● Challenge
Convert the lines into a Markdown table, starting with the line that contains "Click the Transform" and going on through the line that contains "Action: pos(1322,572)". Use the columns Row and Line, number the rows, and leave out blank lines.

● Data excerpts
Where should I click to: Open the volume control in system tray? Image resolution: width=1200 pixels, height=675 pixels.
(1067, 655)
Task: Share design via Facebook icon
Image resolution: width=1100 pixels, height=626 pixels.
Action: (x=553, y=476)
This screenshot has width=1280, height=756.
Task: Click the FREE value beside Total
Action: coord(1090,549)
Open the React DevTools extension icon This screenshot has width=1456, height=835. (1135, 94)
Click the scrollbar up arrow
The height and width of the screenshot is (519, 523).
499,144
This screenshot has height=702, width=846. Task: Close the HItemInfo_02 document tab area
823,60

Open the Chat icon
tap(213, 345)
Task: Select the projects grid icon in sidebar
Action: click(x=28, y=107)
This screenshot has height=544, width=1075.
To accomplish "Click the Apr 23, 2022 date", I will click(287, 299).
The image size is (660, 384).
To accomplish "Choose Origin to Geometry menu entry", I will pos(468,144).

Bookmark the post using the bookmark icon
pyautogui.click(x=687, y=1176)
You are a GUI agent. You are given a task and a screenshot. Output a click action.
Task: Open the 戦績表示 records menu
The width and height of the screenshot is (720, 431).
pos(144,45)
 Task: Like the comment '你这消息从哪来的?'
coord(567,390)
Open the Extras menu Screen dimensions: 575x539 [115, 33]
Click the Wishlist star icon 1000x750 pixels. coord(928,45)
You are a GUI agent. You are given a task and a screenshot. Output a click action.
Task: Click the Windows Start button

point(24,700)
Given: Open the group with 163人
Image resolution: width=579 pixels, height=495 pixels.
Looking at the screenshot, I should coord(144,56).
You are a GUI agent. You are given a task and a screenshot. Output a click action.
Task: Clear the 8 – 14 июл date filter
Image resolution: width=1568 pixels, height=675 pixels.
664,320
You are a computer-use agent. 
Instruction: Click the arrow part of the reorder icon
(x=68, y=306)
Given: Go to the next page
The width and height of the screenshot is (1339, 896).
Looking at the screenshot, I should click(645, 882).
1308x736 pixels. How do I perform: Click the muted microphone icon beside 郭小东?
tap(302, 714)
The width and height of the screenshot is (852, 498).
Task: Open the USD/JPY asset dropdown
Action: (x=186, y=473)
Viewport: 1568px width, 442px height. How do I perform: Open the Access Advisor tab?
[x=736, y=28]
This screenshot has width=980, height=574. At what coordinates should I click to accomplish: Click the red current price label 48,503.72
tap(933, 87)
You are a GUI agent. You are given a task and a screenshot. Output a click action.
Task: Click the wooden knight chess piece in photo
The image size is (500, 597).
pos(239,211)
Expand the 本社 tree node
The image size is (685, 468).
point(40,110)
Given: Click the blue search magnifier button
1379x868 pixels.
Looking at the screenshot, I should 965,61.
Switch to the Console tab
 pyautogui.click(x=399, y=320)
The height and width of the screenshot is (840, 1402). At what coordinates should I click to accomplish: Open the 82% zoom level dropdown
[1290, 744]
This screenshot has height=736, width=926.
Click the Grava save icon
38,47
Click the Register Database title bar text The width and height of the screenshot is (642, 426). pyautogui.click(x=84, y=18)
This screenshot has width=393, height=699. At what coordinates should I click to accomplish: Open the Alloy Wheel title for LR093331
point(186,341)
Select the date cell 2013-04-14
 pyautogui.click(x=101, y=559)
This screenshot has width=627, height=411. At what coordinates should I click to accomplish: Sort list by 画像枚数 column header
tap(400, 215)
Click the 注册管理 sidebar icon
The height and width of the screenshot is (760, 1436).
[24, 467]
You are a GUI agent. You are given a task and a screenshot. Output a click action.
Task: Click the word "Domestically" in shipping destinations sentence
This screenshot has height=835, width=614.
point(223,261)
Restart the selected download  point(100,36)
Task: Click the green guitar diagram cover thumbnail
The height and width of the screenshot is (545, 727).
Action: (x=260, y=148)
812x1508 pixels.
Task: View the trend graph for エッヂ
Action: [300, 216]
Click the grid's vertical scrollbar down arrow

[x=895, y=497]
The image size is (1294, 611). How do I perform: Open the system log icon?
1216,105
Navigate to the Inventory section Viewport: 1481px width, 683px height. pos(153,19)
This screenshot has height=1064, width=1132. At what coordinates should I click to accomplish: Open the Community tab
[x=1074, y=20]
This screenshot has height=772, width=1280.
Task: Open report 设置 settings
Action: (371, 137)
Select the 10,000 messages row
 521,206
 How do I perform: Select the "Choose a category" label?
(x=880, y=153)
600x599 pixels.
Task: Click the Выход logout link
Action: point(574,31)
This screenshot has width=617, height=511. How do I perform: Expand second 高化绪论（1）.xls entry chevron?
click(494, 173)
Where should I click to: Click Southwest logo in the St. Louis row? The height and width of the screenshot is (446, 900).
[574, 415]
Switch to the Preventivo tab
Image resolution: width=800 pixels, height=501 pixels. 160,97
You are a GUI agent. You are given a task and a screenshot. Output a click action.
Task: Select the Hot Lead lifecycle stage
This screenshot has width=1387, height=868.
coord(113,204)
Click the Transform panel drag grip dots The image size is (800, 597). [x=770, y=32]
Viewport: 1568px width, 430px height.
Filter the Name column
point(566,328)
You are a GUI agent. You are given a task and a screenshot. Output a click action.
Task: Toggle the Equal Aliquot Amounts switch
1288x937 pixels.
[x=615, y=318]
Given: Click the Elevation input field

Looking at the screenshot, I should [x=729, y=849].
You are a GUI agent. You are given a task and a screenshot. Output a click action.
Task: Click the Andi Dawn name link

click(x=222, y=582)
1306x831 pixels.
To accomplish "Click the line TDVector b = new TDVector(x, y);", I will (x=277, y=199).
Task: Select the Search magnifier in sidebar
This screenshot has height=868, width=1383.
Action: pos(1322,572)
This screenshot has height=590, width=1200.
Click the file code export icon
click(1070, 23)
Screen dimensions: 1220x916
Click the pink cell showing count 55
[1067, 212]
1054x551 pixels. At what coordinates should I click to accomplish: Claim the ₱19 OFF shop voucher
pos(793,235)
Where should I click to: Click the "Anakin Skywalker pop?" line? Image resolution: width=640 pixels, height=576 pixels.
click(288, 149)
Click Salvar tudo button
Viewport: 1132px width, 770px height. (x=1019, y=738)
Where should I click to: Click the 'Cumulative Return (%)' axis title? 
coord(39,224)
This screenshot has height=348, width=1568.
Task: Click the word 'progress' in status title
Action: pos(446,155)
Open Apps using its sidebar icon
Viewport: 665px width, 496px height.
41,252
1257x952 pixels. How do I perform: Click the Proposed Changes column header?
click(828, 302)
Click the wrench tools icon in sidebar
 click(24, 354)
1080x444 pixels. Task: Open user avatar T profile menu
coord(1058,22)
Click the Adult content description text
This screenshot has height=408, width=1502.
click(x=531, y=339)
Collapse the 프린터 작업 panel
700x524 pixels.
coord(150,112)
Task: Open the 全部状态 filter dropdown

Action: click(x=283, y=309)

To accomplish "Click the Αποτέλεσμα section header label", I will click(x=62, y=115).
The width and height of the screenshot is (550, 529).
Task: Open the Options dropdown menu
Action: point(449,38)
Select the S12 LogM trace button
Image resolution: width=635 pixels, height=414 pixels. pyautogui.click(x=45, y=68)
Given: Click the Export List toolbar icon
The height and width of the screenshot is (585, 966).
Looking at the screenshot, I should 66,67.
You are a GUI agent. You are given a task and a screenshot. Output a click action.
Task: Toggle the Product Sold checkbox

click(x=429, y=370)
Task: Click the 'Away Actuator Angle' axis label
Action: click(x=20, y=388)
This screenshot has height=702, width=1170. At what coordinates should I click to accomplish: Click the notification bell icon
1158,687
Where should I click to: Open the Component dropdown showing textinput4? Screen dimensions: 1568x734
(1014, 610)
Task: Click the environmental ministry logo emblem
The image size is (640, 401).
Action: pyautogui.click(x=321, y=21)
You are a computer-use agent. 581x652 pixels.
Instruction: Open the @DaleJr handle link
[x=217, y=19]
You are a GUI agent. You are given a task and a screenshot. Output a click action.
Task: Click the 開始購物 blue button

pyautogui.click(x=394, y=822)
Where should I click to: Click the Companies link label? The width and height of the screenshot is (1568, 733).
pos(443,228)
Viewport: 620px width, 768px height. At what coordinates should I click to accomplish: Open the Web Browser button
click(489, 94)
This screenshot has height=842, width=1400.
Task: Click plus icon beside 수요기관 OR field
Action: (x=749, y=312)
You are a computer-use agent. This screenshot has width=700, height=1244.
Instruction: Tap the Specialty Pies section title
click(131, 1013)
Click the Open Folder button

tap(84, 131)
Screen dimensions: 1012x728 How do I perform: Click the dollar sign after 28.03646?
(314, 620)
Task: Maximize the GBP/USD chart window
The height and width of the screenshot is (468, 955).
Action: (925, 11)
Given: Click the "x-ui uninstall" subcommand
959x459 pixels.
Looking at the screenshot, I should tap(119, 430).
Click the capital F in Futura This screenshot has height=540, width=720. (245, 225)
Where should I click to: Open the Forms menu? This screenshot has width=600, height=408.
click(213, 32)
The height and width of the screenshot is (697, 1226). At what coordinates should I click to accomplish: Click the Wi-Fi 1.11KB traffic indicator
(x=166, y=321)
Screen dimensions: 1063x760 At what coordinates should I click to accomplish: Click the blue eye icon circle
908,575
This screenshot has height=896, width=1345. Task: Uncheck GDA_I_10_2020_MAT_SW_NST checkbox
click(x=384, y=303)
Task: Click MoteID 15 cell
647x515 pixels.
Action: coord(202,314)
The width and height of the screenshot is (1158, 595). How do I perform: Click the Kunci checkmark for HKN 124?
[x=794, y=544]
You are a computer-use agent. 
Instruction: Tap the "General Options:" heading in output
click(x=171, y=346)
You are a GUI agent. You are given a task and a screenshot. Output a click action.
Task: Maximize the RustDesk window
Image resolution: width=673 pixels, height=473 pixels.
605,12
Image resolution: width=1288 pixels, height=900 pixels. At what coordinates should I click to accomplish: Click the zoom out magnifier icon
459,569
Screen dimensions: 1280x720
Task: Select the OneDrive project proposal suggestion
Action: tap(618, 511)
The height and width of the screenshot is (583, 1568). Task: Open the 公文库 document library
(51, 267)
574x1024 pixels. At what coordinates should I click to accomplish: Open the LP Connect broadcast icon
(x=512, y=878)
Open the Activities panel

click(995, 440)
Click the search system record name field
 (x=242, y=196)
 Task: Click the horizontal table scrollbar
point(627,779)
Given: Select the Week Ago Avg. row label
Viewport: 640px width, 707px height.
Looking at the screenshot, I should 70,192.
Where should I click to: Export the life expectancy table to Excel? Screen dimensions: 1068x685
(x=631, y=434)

● Worked answer
| Row | Line |
|---|---|
| 1 | Click the Transform panel drag grip dots The image size is (800, 597). [x=770, y=32] |
| 2 | Viewport: 1568px width, 430px height. |
| 3 | Filter the Name column |
| 4 | point(566,328) |
| 5 | You are a GUI agent. You are given a task and a screenshot. Output a click action. |
| 6 | Task: Toggle the Equal Aliquot Amounts switch |
| 7 | 1288x937 pixels. |
| 8 | [x=615, y=318] |
| 9 | Given: Click the Elevation input field |
| 10 | Looking at the screenshot, I should [x=729, y=849]. |
| 11 | You are a GUI agent. You are given a task and a screenshot. Output a click action. |
| 12 | Task: Click the Andi Dawn name link |
| 13 | click(x=222, y=582) |
| 14 | 1306x831 pixels. |
| 15 | To accomplish "Click the line TDVector b = new TDVector(x, y);", I will (x=277, y=199). |
| 16 | Task: Select the Search magnifier in sidebar |
| 17 | This screenshot has height=868, width=1383. |
| 18 | Action: pos(1322,572) |